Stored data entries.

_ _ _ _

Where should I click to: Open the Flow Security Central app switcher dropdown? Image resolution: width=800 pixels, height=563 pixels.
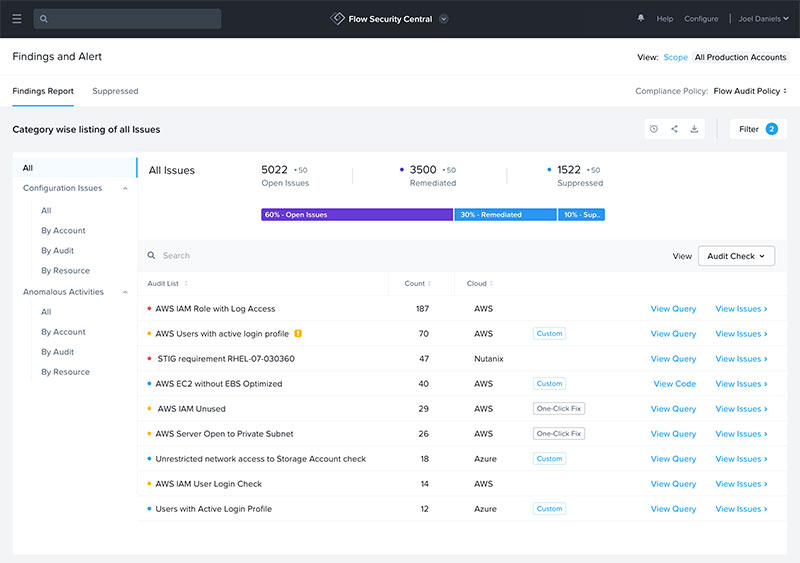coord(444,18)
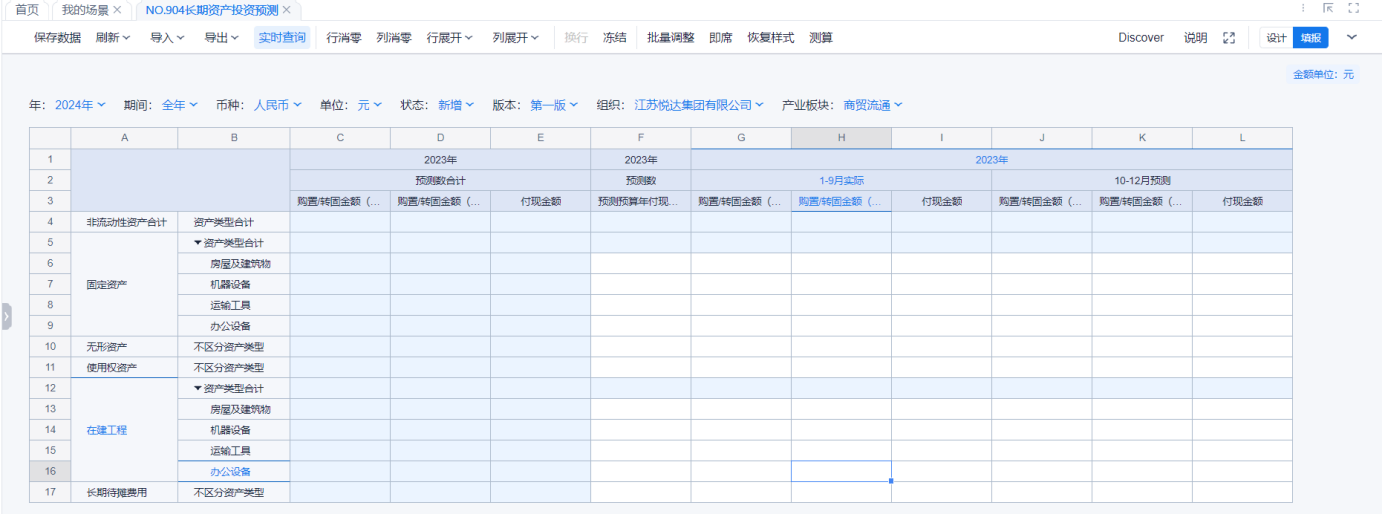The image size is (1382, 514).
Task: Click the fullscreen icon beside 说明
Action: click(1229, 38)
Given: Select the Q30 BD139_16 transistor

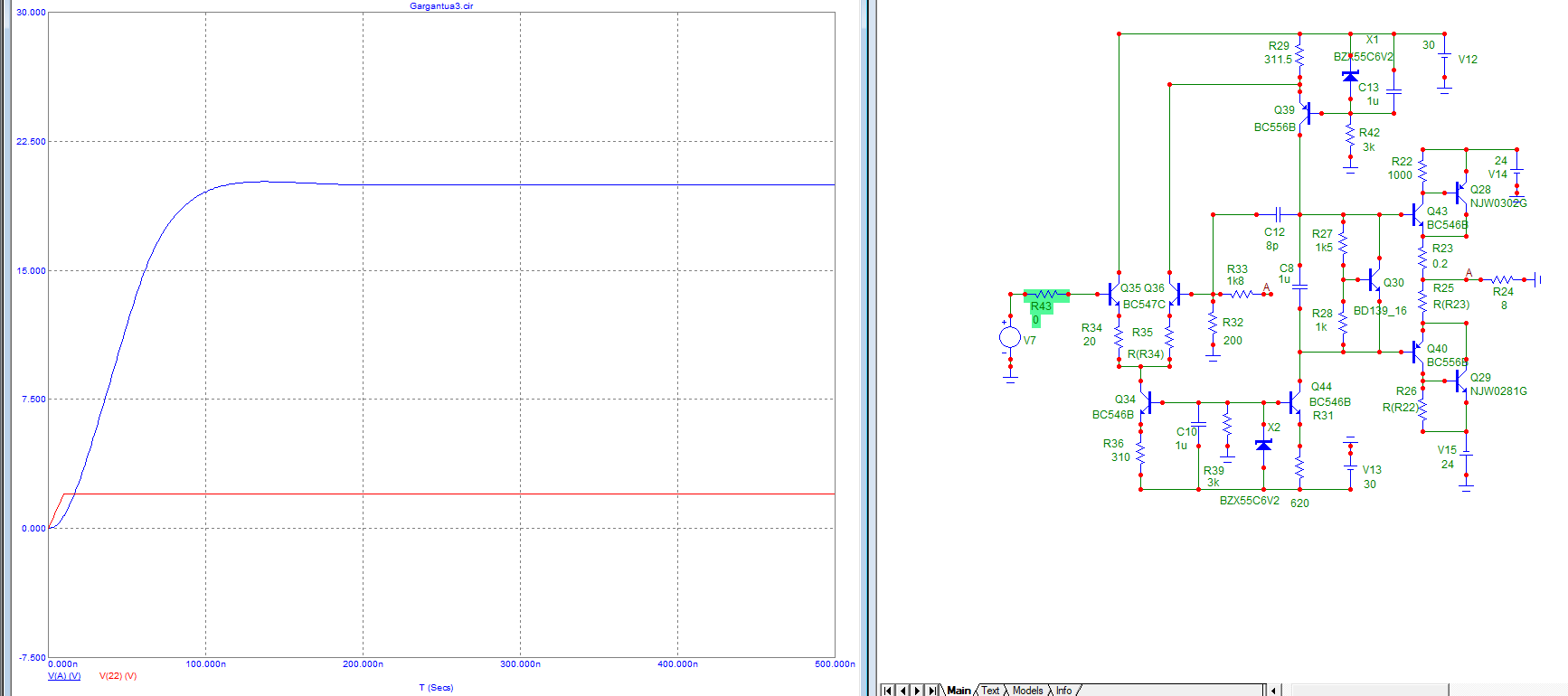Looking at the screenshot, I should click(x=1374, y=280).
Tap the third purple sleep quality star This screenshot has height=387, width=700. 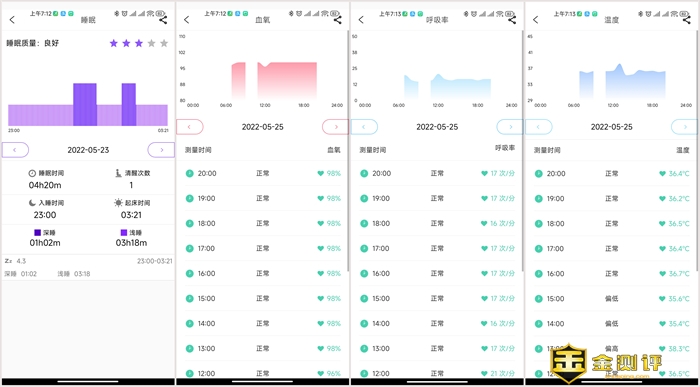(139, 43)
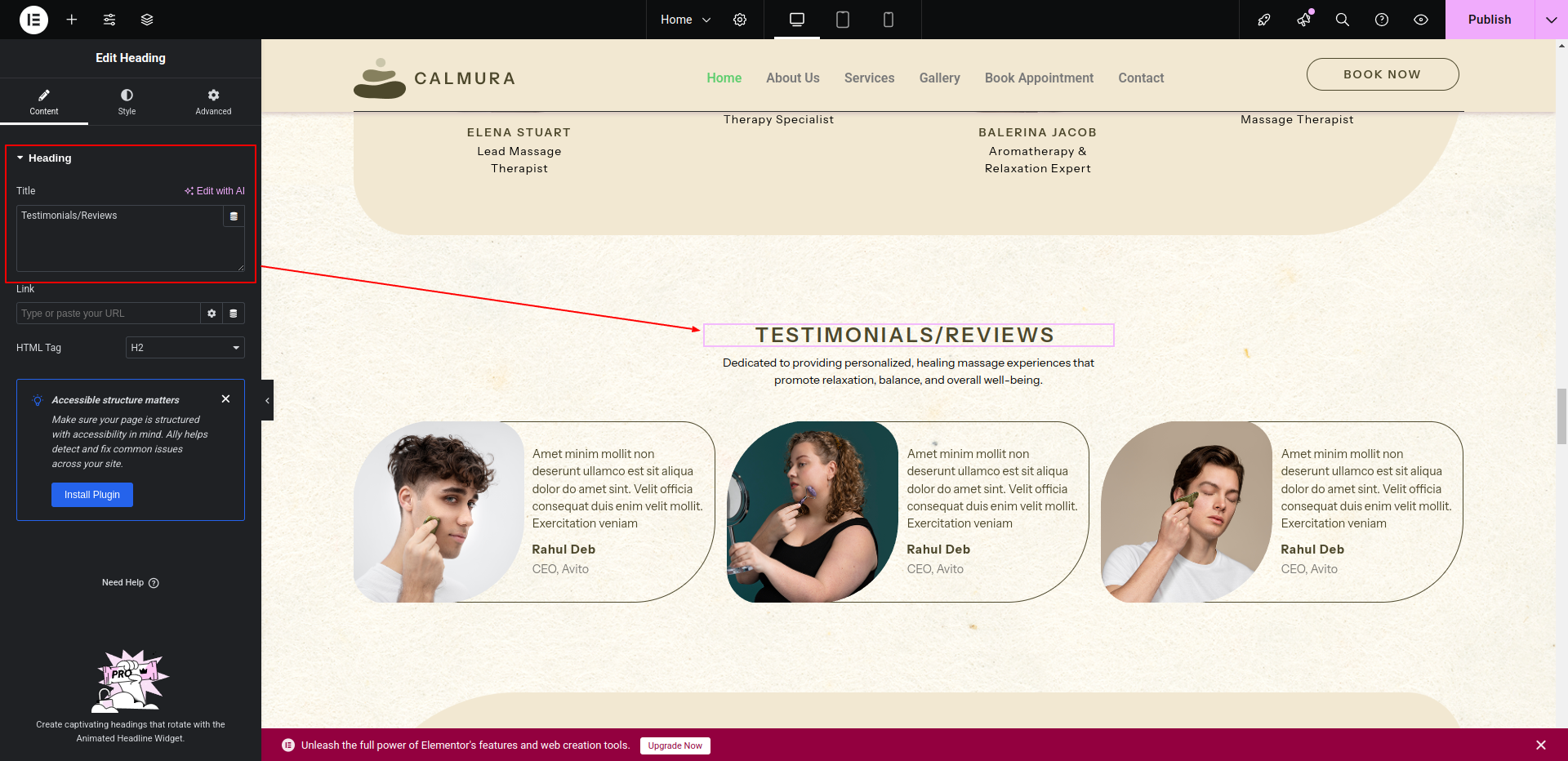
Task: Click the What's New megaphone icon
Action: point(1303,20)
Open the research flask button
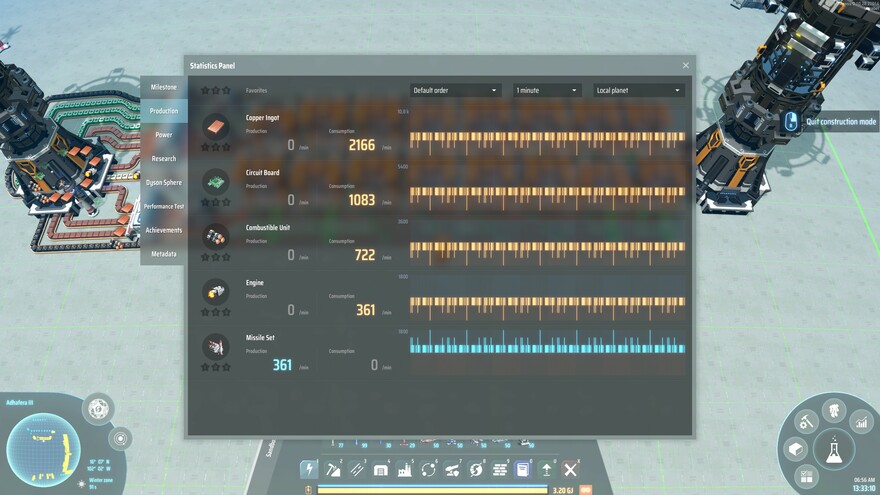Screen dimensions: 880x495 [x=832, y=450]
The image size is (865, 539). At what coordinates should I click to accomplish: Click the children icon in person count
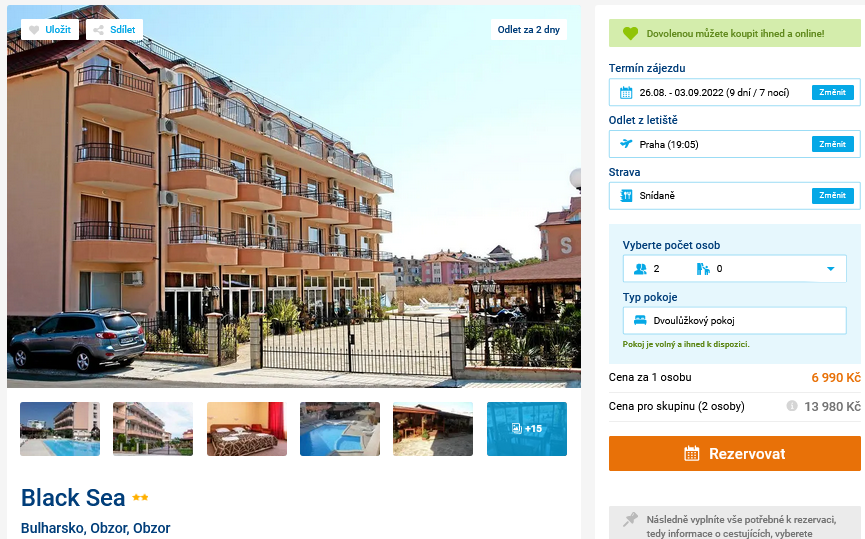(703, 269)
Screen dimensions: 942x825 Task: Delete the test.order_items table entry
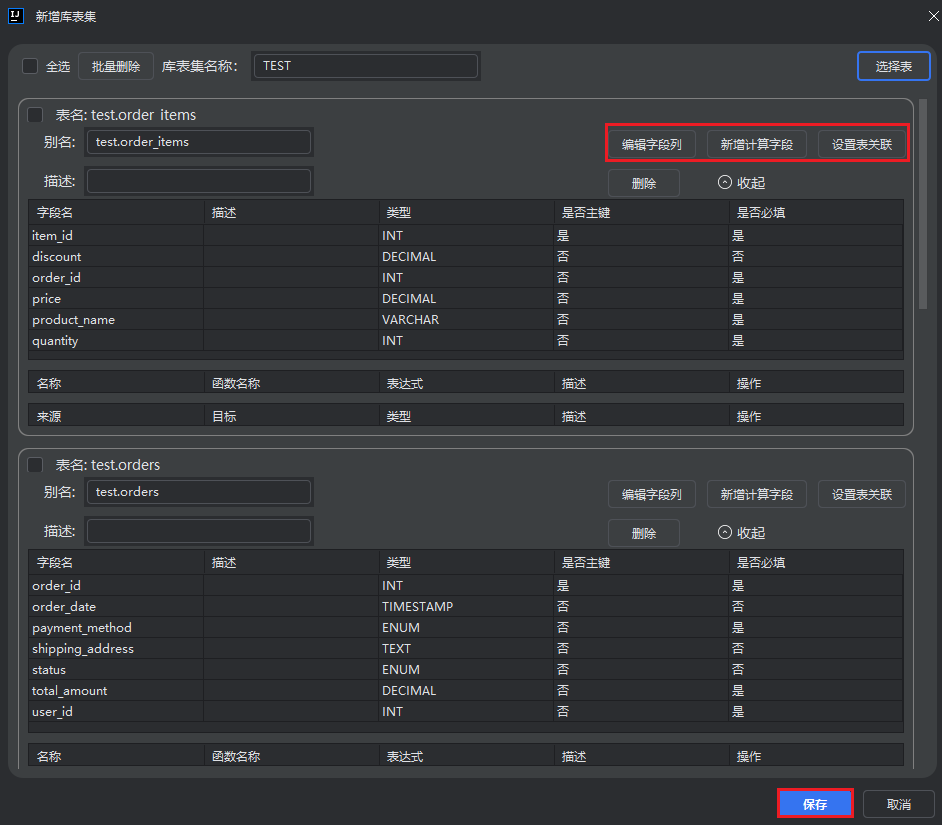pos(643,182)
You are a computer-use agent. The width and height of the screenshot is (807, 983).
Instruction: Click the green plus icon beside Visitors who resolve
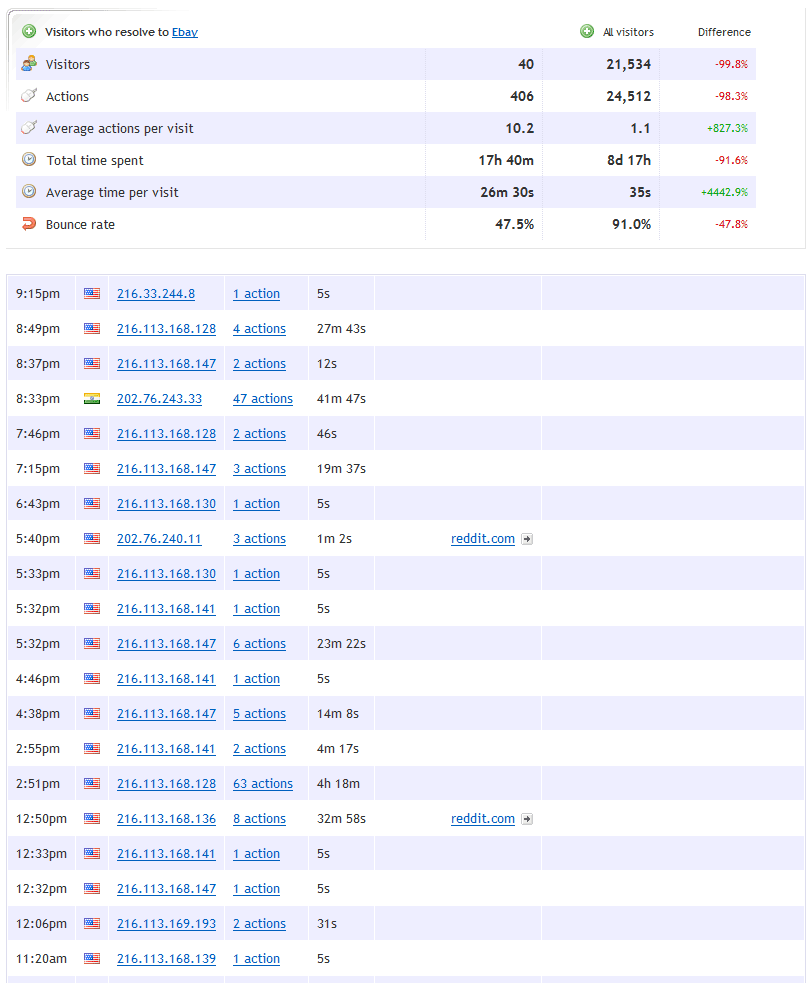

_ _ _ _

WORK TO COMPLETE. I would like you to retype exactly the lines running from the one containing "You are a computer-use" to the last line of the entries, both included, leaving all pictures out.

RESULT OF THIS TASK.
You are a computer-use agent. The width and height of the screenshot is (807, 983).
Instruction: Click the green plus icon beside Visitors who resolve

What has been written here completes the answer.